四国電力伊方原発3号機の運転差し止め仮処分決定の取り消しに断固抗議する(談話)

声明・談話

2018年9月25日

四国電力伊方原発3号機の運転差し止め仮処分決定の取り消しに断固抗議する(談話)

社会民主党幹事長   吉川はじめ

1.昨年12月13日、四国電力伊方原発3号機について、2018年9月末まで運転の差し止めを命じる仮処分決定を下した広島高等裁判所は本日、運転を差し止める仮処分決定を取り消した。前回の決定は、阿蘇山の破局的噴火の危険性から立地不適としていたが、今回の決定は、四国電力の主張を一方的に受け入れた今回の仮処分決定の取り消しに対し、断固抗議する。多くの住民の不安を全く無視し、いのちを危険にさらす再稼働は断じて容認できない。

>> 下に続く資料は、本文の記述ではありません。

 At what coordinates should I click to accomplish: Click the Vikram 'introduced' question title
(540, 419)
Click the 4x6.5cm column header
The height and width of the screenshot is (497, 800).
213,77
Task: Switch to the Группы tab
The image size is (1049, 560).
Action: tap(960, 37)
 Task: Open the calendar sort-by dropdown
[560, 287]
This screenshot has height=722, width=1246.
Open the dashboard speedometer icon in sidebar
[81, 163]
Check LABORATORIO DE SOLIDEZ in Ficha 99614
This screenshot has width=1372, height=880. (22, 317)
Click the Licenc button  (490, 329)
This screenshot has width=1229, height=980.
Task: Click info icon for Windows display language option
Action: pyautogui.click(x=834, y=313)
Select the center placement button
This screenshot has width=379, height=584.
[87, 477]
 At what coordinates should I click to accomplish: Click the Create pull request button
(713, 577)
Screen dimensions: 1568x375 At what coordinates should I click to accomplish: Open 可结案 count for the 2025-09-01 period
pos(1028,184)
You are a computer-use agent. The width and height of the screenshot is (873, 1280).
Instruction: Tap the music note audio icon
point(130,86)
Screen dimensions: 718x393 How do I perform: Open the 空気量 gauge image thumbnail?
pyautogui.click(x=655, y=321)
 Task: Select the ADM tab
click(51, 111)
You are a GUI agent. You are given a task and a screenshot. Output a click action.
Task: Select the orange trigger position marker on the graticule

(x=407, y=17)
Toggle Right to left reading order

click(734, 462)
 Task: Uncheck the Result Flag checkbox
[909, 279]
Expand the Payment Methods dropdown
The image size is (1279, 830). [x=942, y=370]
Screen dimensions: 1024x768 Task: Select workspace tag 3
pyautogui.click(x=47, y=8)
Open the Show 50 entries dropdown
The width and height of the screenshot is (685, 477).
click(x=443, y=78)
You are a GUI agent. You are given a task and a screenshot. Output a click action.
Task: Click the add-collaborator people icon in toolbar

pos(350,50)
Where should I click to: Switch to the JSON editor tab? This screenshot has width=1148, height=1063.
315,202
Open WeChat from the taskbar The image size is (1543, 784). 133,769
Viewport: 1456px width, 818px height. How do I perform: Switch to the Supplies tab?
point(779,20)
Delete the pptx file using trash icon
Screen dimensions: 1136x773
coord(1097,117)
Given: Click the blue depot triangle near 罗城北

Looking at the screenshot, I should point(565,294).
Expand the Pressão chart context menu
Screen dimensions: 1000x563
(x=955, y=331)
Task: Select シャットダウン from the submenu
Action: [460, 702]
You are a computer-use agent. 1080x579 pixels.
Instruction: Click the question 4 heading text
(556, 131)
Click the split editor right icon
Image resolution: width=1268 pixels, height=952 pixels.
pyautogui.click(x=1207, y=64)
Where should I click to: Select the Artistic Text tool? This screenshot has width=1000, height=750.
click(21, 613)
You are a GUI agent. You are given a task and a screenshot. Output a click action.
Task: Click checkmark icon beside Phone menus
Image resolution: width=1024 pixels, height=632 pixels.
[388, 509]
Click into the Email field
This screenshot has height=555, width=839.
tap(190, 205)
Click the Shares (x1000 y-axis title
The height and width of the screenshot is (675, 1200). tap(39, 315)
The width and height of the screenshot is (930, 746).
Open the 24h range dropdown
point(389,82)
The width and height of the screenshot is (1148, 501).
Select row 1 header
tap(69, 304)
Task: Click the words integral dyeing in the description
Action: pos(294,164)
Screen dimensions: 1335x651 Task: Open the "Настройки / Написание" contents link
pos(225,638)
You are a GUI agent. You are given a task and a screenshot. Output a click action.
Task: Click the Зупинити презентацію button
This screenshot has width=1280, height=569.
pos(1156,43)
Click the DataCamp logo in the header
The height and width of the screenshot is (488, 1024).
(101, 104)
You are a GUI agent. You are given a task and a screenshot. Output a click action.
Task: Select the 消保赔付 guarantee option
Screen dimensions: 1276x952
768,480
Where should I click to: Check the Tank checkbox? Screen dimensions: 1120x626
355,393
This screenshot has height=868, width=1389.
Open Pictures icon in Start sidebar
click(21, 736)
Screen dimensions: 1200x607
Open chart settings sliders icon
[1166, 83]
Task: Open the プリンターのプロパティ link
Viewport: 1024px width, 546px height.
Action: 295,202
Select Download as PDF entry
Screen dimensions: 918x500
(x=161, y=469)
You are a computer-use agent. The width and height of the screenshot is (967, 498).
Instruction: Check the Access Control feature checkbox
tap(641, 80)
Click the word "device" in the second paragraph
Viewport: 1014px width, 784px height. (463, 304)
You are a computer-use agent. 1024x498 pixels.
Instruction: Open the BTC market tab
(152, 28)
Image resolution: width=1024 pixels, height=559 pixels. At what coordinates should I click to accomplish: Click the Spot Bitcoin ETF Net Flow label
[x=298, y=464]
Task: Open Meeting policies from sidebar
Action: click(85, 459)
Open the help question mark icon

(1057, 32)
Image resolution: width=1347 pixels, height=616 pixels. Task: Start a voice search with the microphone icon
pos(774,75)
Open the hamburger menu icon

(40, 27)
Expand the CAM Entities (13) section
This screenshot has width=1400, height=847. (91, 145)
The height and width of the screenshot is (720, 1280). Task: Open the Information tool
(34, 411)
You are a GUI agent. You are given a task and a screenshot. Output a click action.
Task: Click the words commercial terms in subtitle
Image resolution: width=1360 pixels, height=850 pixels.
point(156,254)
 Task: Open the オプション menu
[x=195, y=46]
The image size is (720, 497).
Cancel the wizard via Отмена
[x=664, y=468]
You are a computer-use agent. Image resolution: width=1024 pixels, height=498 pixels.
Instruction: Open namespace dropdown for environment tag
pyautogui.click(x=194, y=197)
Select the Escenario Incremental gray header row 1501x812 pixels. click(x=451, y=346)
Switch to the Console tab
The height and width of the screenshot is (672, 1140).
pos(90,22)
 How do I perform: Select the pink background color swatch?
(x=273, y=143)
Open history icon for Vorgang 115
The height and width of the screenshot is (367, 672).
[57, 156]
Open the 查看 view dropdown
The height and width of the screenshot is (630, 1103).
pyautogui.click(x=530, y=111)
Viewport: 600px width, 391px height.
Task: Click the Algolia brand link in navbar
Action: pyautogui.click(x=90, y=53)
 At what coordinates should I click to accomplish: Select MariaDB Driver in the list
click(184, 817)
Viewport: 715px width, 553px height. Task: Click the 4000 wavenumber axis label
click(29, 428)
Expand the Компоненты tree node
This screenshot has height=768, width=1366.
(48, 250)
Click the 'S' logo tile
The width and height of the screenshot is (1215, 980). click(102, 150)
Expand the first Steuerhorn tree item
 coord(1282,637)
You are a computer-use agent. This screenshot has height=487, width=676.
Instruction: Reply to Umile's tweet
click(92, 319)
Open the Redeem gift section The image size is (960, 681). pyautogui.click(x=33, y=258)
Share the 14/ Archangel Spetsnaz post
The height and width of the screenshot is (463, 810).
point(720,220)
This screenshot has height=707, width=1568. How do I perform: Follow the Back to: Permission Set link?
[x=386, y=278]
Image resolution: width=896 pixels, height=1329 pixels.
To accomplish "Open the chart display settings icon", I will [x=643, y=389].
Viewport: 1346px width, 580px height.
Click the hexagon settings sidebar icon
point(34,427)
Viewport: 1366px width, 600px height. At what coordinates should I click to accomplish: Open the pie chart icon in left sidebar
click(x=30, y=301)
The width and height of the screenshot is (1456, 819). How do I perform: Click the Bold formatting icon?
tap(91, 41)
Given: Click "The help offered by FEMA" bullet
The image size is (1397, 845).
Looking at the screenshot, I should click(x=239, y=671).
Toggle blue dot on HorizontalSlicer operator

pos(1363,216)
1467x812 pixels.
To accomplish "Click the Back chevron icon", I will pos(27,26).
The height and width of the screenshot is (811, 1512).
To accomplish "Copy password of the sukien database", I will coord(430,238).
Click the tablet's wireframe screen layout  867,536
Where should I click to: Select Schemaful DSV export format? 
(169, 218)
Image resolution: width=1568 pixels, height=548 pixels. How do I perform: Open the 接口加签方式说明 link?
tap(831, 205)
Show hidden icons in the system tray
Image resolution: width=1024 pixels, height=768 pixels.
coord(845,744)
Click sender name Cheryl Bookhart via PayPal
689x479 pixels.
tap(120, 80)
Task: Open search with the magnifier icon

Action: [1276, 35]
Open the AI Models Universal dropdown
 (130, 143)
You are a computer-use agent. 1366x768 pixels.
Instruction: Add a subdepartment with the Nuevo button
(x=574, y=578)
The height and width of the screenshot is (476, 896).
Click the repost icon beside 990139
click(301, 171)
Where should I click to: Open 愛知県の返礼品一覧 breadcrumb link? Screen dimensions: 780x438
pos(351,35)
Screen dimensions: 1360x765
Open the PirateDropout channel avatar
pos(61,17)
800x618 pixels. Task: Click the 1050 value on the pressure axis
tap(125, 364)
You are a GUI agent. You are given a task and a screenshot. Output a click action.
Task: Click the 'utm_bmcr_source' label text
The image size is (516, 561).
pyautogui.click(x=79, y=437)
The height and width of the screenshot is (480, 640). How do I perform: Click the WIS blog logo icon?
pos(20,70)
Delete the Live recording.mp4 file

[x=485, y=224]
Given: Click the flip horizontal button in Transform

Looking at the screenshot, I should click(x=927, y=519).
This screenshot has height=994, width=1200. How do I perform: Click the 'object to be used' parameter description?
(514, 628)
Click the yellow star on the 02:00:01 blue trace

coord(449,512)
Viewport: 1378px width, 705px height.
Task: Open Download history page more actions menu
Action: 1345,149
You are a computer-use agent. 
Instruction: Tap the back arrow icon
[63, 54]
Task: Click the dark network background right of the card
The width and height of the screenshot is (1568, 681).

2.ウラン・プルトニウム混合酸化物(MOX)燃料を使い、プルサーマル発電を行う伊方原発は、世界に類を見ないほど危険性が高い。しかも伊方原発は南海トラフの震源域の真上に位置し、5キロ沖合には中央構造線の活断層があり、安全対策もきわめて不十分である。避難の実効性の確保もなされていない。

3.また、伊方原発の対岸に位置する大分県は最も近い場所で伊方原発から50キロ圏内に入り、重大事故が起きた場合は、大分県も深刻な放射能汚染に見舞われる危険性がある。大分県の住民も大分県議会に対し、伊方3号機の稼働に反対する決議を求める約4万人分の署名と請願書を提出している。あわせて運転差し止めの仮処分を大分地裁に申し立てている。そうした動きの行方も注視したい。

4.伊方原発3号機をめぐって、山積している問題は何も変わっていない。社民党は、「伊方原発停止・廃炉」愛媛・大分・山口共闘会議や、「さようなら原発1000万人アクション」をはじめ、再稼働に反対する多くの市民の皆さんとともに、再稼働を許さない闘いの先頭に立つ。